* _作業要件_
1 - 埼玉古墳群の講演会に関する抜粋文で、総合討論の司会を務めた人物を答えてください。
2 - 埼玉古墳群の講演会に関する抜粋文を、最後の文の後から書き継いでください。

* _抜粋本文_
****************

3件の基調講演と総合討論。基調講演の講演者とテーマは、佐藤信東京大学名誉教授「古代史研究と埼玉古墳群」、関義則元埼玉県立さきたま史跡の博物館長「埼玉村古墳群から埼玉古墳群へ」、禰冝田佳男大阪府弥生文化博物館長(埼玉古墳群が特別史跡に指定されたときの文化庁文化財調査官)「国指定史跡から特別史跡へ 持続可能な特別史跡埼玉古墳群について考える」。総合討論「特別史跡埼玉古墳群のこれから」のパネリストは講演者3名と中島洋一行田市文化財保護課長で、栗岡眞理子さきたま史跡の博物館長が司会。

****************

* _提供データ_
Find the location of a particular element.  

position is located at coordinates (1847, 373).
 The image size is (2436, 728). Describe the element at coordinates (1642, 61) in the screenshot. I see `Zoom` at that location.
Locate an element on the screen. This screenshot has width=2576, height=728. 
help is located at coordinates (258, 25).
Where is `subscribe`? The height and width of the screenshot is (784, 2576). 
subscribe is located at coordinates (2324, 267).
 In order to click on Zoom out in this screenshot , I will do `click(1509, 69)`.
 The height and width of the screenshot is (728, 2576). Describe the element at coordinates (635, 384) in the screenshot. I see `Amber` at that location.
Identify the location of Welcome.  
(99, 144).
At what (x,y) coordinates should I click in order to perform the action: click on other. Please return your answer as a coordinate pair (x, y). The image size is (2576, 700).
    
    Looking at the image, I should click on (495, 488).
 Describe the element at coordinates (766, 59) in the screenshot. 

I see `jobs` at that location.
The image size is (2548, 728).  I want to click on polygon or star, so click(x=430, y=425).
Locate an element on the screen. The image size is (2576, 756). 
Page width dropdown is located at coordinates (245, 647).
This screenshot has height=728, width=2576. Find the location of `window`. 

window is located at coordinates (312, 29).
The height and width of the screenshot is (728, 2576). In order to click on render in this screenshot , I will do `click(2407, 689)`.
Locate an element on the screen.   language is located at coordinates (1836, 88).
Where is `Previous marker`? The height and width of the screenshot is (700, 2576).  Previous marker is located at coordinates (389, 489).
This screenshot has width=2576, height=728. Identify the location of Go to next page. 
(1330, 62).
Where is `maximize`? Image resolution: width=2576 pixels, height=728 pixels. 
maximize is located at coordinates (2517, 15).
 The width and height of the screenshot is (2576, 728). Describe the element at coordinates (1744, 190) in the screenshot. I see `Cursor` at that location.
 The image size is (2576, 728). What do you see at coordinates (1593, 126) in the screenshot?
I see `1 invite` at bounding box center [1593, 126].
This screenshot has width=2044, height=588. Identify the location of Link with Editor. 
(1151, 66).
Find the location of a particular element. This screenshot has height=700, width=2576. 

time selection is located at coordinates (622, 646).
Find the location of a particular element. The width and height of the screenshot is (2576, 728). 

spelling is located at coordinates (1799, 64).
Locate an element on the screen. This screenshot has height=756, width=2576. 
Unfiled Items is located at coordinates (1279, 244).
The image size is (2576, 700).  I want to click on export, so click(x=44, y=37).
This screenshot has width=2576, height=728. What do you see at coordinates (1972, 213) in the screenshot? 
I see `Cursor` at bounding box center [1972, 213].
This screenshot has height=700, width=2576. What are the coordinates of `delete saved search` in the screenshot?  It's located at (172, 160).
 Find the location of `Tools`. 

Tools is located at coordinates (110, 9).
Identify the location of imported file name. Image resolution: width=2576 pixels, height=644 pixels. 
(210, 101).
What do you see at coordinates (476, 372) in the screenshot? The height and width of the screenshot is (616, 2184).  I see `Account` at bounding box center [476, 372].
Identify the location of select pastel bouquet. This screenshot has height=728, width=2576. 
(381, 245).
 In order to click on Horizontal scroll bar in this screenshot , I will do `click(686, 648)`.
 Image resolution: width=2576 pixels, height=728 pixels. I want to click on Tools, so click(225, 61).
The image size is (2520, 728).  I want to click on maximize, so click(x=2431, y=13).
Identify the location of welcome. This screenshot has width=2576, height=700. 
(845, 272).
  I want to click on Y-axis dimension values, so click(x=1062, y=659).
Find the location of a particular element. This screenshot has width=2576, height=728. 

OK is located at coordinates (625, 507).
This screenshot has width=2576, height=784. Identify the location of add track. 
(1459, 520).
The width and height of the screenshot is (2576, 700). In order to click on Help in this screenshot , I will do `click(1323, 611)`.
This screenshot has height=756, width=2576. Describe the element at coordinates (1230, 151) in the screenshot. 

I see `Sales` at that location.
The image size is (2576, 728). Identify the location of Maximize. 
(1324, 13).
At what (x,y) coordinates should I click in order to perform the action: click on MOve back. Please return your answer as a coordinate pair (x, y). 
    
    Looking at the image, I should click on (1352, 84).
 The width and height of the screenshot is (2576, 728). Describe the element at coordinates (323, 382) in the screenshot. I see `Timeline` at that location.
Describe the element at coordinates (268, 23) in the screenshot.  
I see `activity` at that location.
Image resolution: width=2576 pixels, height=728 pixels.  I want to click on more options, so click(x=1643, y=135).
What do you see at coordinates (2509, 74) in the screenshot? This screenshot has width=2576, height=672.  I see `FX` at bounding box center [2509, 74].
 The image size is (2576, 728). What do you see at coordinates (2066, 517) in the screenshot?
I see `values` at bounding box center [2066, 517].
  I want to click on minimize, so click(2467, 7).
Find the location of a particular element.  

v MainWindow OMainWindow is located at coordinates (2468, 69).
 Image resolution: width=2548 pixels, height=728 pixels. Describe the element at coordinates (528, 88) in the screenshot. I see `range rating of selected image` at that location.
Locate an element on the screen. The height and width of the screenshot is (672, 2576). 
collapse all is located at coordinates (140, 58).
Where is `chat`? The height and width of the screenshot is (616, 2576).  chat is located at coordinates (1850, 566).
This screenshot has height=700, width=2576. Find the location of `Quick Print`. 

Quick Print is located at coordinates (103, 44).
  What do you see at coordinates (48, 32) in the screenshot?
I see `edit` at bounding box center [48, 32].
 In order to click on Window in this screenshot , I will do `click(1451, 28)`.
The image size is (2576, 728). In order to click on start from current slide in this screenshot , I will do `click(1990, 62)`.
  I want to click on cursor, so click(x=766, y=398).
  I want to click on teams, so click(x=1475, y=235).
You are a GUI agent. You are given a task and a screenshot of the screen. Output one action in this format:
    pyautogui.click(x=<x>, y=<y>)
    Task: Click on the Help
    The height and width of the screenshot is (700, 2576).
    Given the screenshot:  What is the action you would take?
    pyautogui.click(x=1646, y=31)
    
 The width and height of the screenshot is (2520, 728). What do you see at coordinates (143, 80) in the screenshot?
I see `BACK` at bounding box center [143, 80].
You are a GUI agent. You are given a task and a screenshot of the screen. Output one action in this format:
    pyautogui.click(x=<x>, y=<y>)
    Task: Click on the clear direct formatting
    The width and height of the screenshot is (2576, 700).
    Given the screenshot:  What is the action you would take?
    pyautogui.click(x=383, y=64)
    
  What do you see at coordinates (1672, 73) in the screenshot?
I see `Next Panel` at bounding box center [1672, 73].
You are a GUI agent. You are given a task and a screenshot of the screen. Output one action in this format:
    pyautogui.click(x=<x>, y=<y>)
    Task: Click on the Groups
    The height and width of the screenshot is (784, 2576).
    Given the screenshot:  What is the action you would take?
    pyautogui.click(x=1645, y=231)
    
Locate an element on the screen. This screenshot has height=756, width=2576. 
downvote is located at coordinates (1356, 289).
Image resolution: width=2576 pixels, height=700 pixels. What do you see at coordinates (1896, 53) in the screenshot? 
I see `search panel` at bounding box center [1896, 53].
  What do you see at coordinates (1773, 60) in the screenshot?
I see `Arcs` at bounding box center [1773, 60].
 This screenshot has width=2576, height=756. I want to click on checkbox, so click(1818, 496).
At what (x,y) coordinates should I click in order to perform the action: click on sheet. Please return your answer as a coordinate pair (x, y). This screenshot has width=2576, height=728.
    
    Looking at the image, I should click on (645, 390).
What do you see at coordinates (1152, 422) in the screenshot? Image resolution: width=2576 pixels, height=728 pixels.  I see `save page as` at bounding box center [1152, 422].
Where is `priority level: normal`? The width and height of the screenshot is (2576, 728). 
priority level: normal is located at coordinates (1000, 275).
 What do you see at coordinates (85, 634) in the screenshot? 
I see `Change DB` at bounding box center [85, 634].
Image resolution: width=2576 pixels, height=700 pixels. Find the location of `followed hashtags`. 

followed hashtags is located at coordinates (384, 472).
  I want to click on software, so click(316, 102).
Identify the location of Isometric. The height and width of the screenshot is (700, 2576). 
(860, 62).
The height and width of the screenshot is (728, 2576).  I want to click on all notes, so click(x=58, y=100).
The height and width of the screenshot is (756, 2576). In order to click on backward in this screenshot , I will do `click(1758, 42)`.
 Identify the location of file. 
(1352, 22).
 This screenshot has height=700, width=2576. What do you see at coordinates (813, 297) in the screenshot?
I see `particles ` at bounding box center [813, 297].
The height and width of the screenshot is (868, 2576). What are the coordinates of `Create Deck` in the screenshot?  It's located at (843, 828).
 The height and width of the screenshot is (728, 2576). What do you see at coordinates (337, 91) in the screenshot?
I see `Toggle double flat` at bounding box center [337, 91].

****************

* _各設問の解答_
1 - さきたま史跡の博物館長の栗岡眞理子です。

2 -
関元館長が2018年1月に発行した「史跡埼玉古墳群総括報告書I」の話として、当時の禰冝田文化庁文化財調査官から総括を50頁書いてくださいと言われ、総括報告書刊行委員会長の大塚初重明治大学名誉教授に相談したら「わかりました」と即答されたので安堵したが「何頁書いていただけますか」と尋ねたところ「4頁かな」との返答。残りを自身で書くことになった。最終的に大塚氏が担当したのは2頁で48頁を関元館長が書いたとのこと。この話を受け、禰冝田氏は、結果として良い報告書が発行されたのでよかったと返していた。佐藤名誉教授の講演は20分の枠に収まらず、レジメの半分くらいで時間切れ、武蔵国造についても詳しく聞きたかった。禰冝田大阪府弥生文化博物館長の持続可能な特別史跡についての講演は全国の事例を踏まえ示唆に富んだ内容だった。総合討論では、埼玉古墳群の未来について、行政と市民の関係、市民が参加だけでなく参画する史跡保存の姿が提案された。また、冒頭の栗岡館長挨拶で、二子山古墳の盗掘に触れ、行政のみでは限界があり、市民の協力が必要との話もあった。ちなみに後で知ったが佐藤名誉教授は横浜市歴史博物館館長、くまもと文学・歴史館館長なので、総合討論の参加者は、中島課長を除いて、全員が館長・元館長。なお、中島課長は、昨年11月の史跡探訪で地蔵塚古墳の石室の鍵を開けてくれた人。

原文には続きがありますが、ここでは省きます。